By December, the Democracy Initiative’s ranks had swelled to 30 to 35 groups, Brune says. (He expects it to be 50 by the end of the winter.) Other attendees at the December meeting included top officials from the League of Conservation Voters, Friends of the Earth, Public Campaign, the AFL-CIO, SEIU, Common Cause, Voto Latino, the Demos think tank, Piper Fund, Citizens for Responsibility and Ethics in Washington, People for the American Way, National People’s Action, National Wildlife Federation, the Center for American Progress, the United Auto Workers, and Color of Change. (A non-editorial employee of Mother Jones also attended.)
According to a schedule of the meeting, the attendees focused on opportunities for 2013. On money in politics, Nick Nyhart of Public Campaign, a pro-campaign-finance-reform advocacy group, singled out Kentucky, New York, and North Carolina as potential targets for campaign finance fights.
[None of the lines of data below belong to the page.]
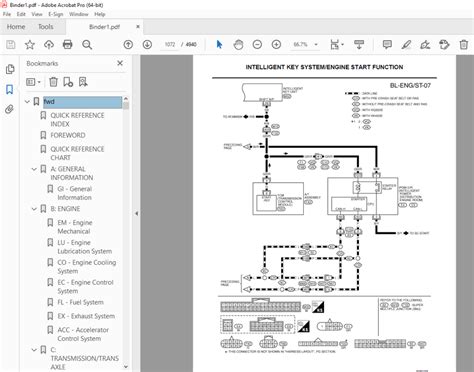
Task: Open the magnifier search tool
Action: pyautogui.click(x=87, y=44)
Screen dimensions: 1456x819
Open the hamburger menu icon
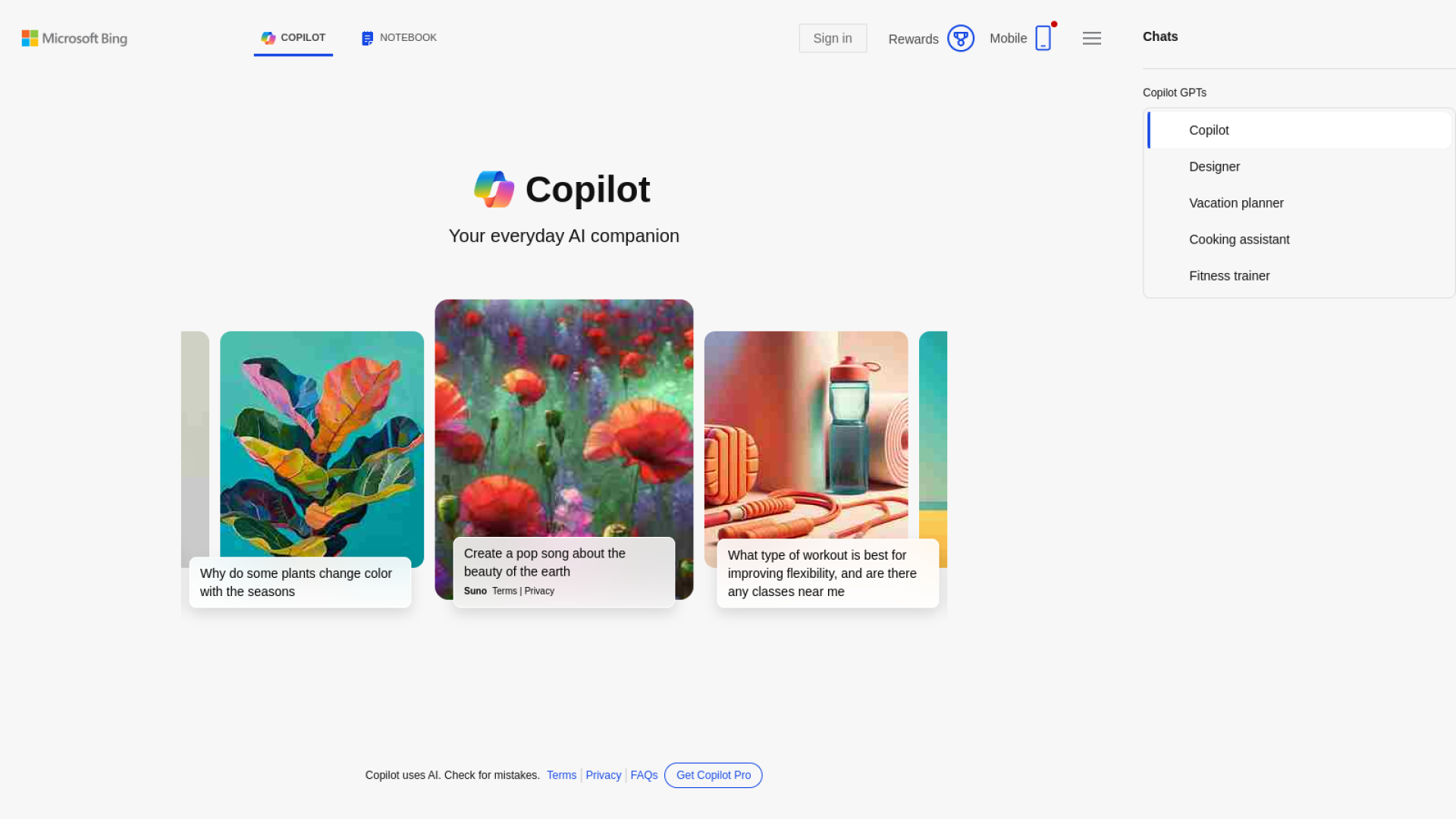click(x=1092, y=39)
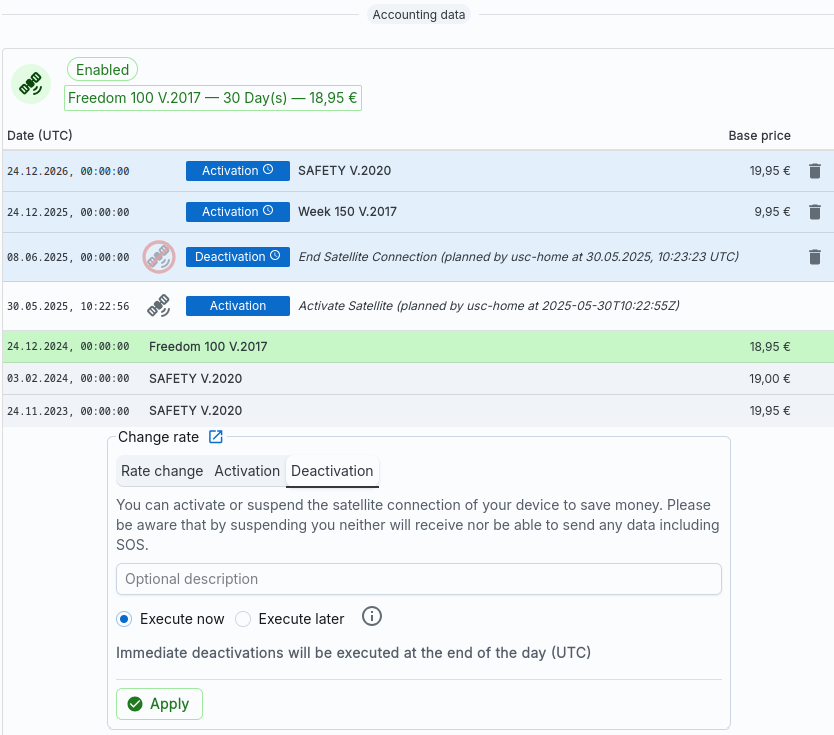Click the satellite icon in the 30.05.2025 row
834x735 pixels.
pos(158,306)
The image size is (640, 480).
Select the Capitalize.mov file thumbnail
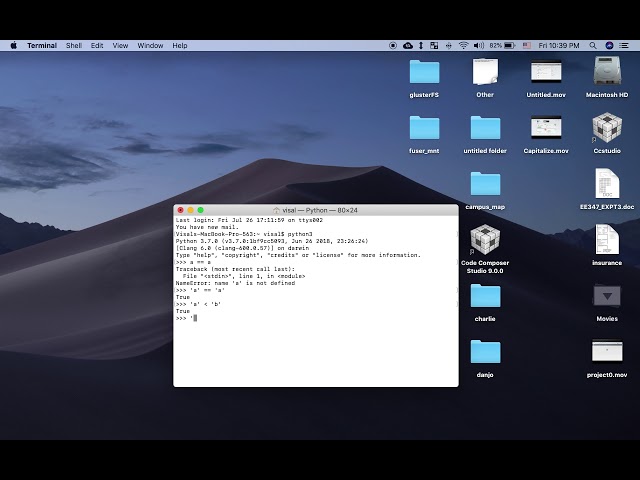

In a recent interview, Nyhart said the Kentucky battle would likely involve trying to oust Senate Minority Leader Mitch McConnell (R-Ky.), Public Enemy No. 1 for campaign finance reform, who faces reelection in 2014. In New York, Nyhart said, activists are pressuring state lawmakers, including Gov. Andrew Cuomo, to pass a statewide public financing bill in 2013. And in North Carolina, the fight is more about countering the influence of a single powerful donor, the conservative millionaire Art Pope, whose largesse helped install a Republican governor and turn the state legislature entirely red.
On voting rights, a presentation by a Brennan Center for Justice staffer identified California, Colorado, Connecticut, Maryland, and Minnesota as states where efforts to modernize the voter registration system and implement same-day registration could succeed.
But the most pressing issue right now for Democracy Initiative members is Senate rules reform. At the December meeting, attendees heard from Sens. Tom Harkin (D-Iowa) and Tom Udall (D-N.M.) on rule changes to curb the spiraling use of filibusters to block legislation. The use of the filibuster has exploded in recent years, and Republicans now block up-or-down votes on nearly everything in the Senate, requiring Democrats to muster 60 votes to conduct even the most routine business. Liberal groups in the Democracy Initiative want to fix that, and they used the December meeting to plan a coordinated push to urge Senate Majority Leader Harry Reid (D-Nev.) to rewrite the rules. Democrats have until January 22, when the window closes on easy rules changes, to get the reforms they want.
Other potential targets for Democracy Initiative action include Chevron, which gave $2.5 million to a super-PAC backing House Republican candidates in 2012. Google was mentioned as another target for its continued membership with the generally pro-Republican US Chamber of Commerce. And a 16-member coalition targeting the American Legislative Exchange Council, the conservative “bill mill” behind many voter ID, school choice, and anti-union laws, wants to use the Democracy Initiative to recruit members and so expand its efforts identifying lawmakers and corporations who are ALEC members and urging them to cut ties with the group. “We’re going to put the pressure on ALEC even more” in 2013, says Greenpeace’s Radford.
Radford, Brune, Cohen, and others say the Democracy Initiative is no flash in the pan; they’re in it for the long haul, for more than just this election cycle and the one after it. It took four decades, these leaders say, for conservatives to shape state and federal legislatures to the degree that they have, and it will take a long stretch to roll back those changes. “The game is rigged against us; the corporate right has done such a good job taking over the Congress and the courts,” Radford says. “We’re saying we need to step back and change the whole game.”